Il a ajouté que cette liste avait déjà été soumise à l'Onu mais que Staffan de Mistura avait "adopté une attitude d'attente".
"Sergueï Lavrov m'a informé que sous la houlette de nos partenaires d'Allemagne, de France et des États-Unis, des responsables de l'Onu, dont M.de Mistura, avaient adopté une attitude d'attente", a-t-il ajouté.
Vladimir Poutine a fait part de son espoir que ce travail serait achevé au début de l'an prochain et que la prochaine étape de la résolution de la situation en Syrie, l'étape politique, pourrait ensuite être entamée.
Les ministres des Affaires étrangères turc, russe et iranien ont annoncé mercredi, par l'intermédiaire de Téhéran, s'être accordés sur la constitution des trois listes du comité qui serait chargé de rédiger une nouvelle Constitution pour la Syrie.

Qui a été à l'origine des Gilets jaunes
Poutine a déclaré, lors de sa grande conférence de presse annuelle, que la hausse des prix du carburant n'avait servi que de déclencheur aux manifestations des Gilets jaunes et que le mécontentement général vis-à-vis de la situation était ainsi ressorti. Il a toutefois souligné qu'il était inapproprié d'évaluer les actions des autorités françaises.
Répondant à une question portant sur les Gilets jaunes en France, Vladimir Poutine a supposé ce qui a été à l'origine des manifestations.
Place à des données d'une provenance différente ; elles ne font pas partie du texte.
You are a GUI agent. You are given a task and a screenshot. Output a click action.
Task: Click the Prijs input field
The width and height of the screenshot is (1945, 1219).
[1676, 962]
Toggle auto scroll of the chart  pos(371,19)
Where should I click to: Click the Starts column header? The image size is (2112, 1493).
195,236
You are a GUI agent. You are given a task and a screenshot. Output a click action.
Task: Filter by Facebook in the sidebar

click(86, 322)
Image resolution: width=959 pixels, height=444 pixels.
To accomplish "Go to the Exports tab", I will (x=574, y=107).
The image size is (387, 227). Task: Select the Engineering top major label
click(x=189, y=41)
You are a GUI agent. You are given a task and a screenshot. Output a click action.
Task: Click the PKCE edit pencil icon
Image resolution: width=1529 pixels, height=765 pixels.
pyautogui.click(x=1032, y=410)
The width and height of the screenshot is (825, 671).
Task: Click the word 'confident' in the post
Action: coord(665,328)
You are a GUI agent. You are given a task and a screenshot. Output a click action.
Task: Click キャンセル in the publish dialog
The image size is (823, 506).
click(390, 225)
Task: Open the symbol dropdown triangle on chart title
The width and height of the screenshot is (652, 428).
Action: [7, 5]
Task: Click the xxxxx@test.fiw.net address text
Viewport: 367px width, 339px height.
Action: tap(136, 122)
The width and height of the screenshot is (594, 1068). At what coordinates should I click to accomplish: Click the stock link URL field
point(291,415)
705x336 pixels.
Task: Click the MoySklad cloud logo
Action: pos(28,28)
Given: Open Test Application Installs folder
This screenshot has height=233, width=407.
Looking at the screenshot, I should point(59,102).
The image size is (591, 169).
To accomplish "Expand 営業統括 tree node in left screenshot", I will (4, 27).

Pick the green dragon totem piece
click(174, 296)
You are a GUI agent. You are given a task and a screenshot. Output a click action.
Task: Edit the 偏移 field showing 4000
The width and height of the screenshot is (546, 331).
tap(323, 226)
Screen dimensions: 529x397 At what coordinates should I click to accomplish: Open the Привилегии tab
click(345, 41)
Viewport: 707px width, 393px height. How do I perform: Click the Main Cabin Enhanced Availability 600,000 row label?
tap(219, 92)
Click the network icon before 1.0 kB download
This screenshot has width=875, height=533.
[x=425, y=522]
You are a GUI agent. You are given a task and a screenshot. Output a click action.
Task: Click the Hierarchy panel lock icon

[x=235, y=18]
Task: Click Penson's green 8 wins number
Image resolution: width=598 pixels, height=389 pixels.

"Je crois que les événements en France sont bien sûr liés à l'augmentation des prix du carburant, du diesel, mais ils n'ont servi que de déclencheur, de système de déclenchement, qui a été suivi par le mécontentement général d'une partie considérable de la société, dont principalement les Français natifs", a déclaré Vladimir Poutine.
Et de rajouter:
"Le gouvernement français a délibérément décidé d'augmenter les prix des produits pétroliers. Ils l'ont fait eux-mêmes pour redistribuer les ressources des gens et rediriger l'argent vers le développement d'énergies alternatives. Les gens n'ont pas aimé le changement de politique énergétique à leurs dépens."
Le chef de l'État russe a estimé qu'il était nécessaire d'assurer le droit des gens à se réunir, mais ceci, dans le cadre de la loi:
"De tels événements doivent s'inscrire dans le cadre de la loi. Les événements en France sont liés à l'augmentation des prix du carburant, plus de 70% de gens soutiennent ces manifestations", a fait remarquer le chef de l'État russe.
Et de poursuivre:
"Il est absolument inapproprié d'évaluer les actions des autorités françaises, à mon avis."
Un correspondant s'est enquis du point de vue du Président concernant l'esprit protestataire des Russes sur fond des événements en France et de l'augmentation des prix du carburant en Russie. Vladimir Poutine a tenu à mettre en relief une différence essentielle entre les deux pays:
"Les prix du carburant en Russie ont augmenté à cause des cotations pétrolières, le gouvernement lutte contre cette augmentation. C'est la différence entre nous et la France, où le prix du carburant a été augmenté délibérément."
La grande conférence de presse du Président russe se déroule cette année ce jeudi, dans le Centre du commerce international de Moscou. Un nombre record de journalistes russes et étrangers a été accrédité à cette occasion, soit 1.702 personnes au total.

Évaluer les actions des autorités françaises est inapproprié
Pendant la conférence, Vladimir Poutine a évoqué la question du développement de l'économie russe dans les conditions agressives et hostiles de la conjoncture internationale, ainsi que les relations entre la Russie et les États-Unis et des conflits régionaux.
L'organisation de la grande conférence de Vladimir Poutine avec des journalistes est une tradition annuelle. La première a été tenue en 2001 et a duré une heure et demie, alors que la dernière, en 2017, a duré trois heures et 40 minutes, Vladimir Poutine ayant répondu à 73 questions.